VIDEO: Our Preferred Strategy for Harvesting Gains in the Portfolio
Chris discusses one of the most important parts of investing — and specifically how the portfolio approaches it.
You've reached your free article limit
You've read 0 of 1 free Pro articles.
In today’s Daily Rundown video, Chris Versace discusses the portfolio’s strategy on harvesting gains in the portfolio, including position sizes that we watch closely.
He explains how we like to let our winners run, but portfolio discipline is a must.
Transcript
CHRIS VERSACE: Hey, folks, Chris Versace, here it is Tuesday, June 18. And we do have a bit of a reprieve tomorrow with the market being closed for the Juneteenth holiday. We are going to review the retail sales report that'll be out later today. And then, of course, later in the week, we'll be digging into some other economic data, including the May housing starts report, tying that back to recently initiated position Builders FirstSource.
But today, I wanted to take a little bit of a break and just talk a little bit about conceptually, one of the more important things that we have to do as investors. Now, a lot of folks think that that means identifying well-positioned companies at favorable entry points that are poised to move higher. And that is certainly the case. But we have to remember, too, that we want to understand how and when we should be taking profits, harvesting gains in some cases, leaving some part of our positions to continue to work for us.
But in other cases, we have to understand when is the right time to actually exit a position. Sometimes, that could be once it's hit, our price target. But as you know, we like to continue to update and revisit our price target, based on new data. So from time to time, and you've seen that quite a bit with a number of our positions, as the data remains favorable, we continue to boost our price targets for our positions.
But it is fair game, once a position gets out-sized relative to the others in the portfolio, to contemplate trimming back the position, ringing the register, as we like to say, and locking in a healthy portion of those gains. So typically, what we like to do is when a position moves past 4% of the portfolio's assets, it is now on our radar for, hmm, if we continue to see pronounced strength in the shares, it could be time to start ringing the register, like I said.
However, if it continues and continues even further, based on the strength, like we saw recently with our shares of Nvidia, with Qualcomm, for example, or even Costco, while we do like to let our winners run past a certain point, we are going to make that move somewhere between 4.5% and definitely closer to the 5% level of the portfolio's assets, like we did, particularly, with Nvidia just a few weeks ago. Now, why are we doing this?
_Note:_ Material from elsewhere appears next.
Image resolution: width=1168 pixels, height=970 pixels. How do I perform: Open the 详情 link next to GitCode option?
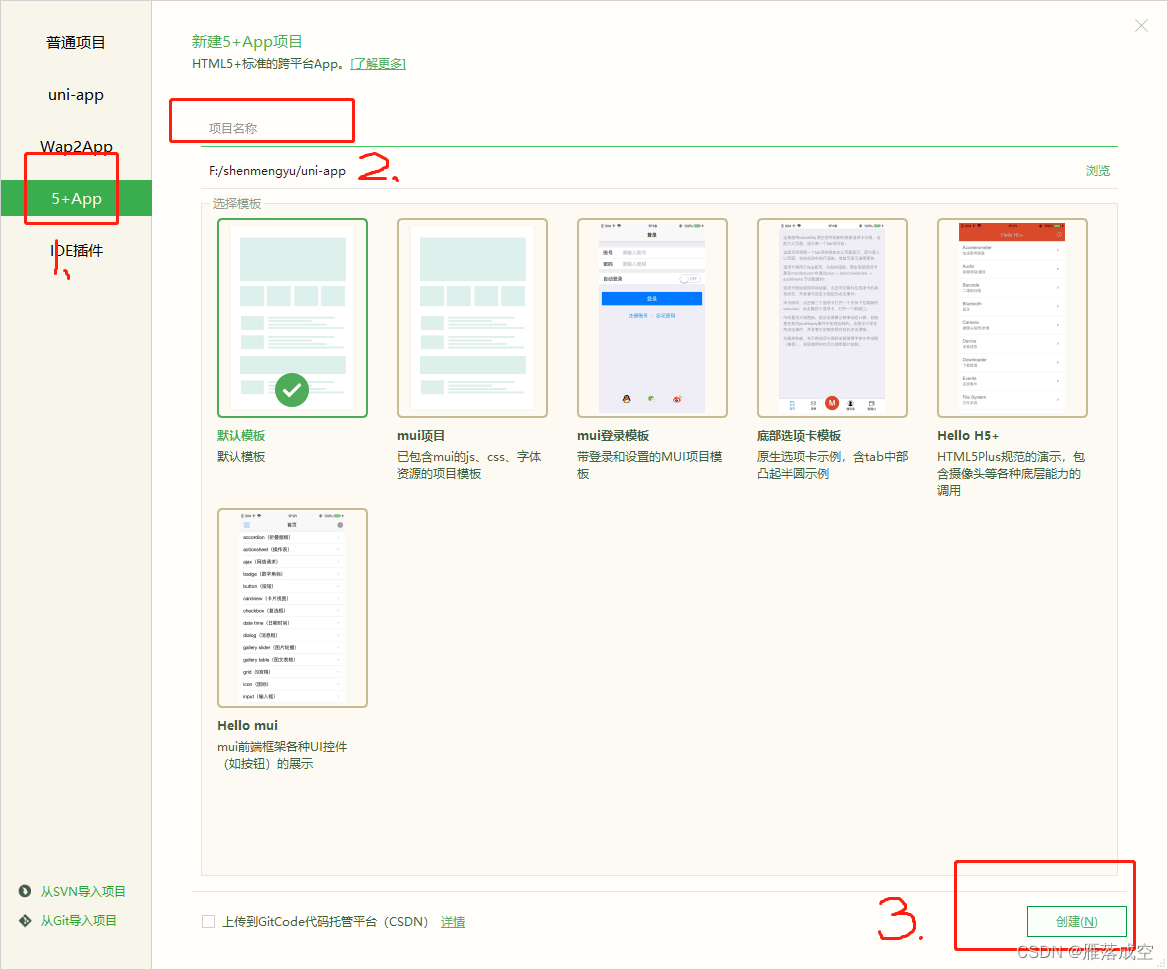pos(452,921)
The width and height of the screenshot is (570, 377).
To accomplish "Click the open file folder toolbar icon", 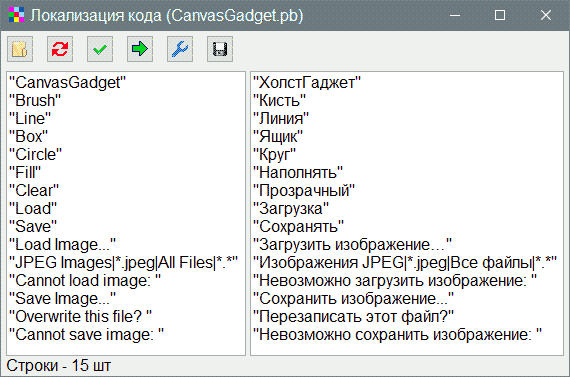I will [20, 49].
Well, some of this is prudent portfolio management. We want to make sure that no one position is significantly out-sized against the rest of the portfolio. But we also have to recognize that, boy, what about the size of those gains that it takes to go from 3 and 1/2 or almost 4% of the portfolio to 4 and 1/2, almost 5% of the portfolio as well? That means that those positions are likely significantly outperforming the market. And in that case, it might be prudent to take some of the chips off the table.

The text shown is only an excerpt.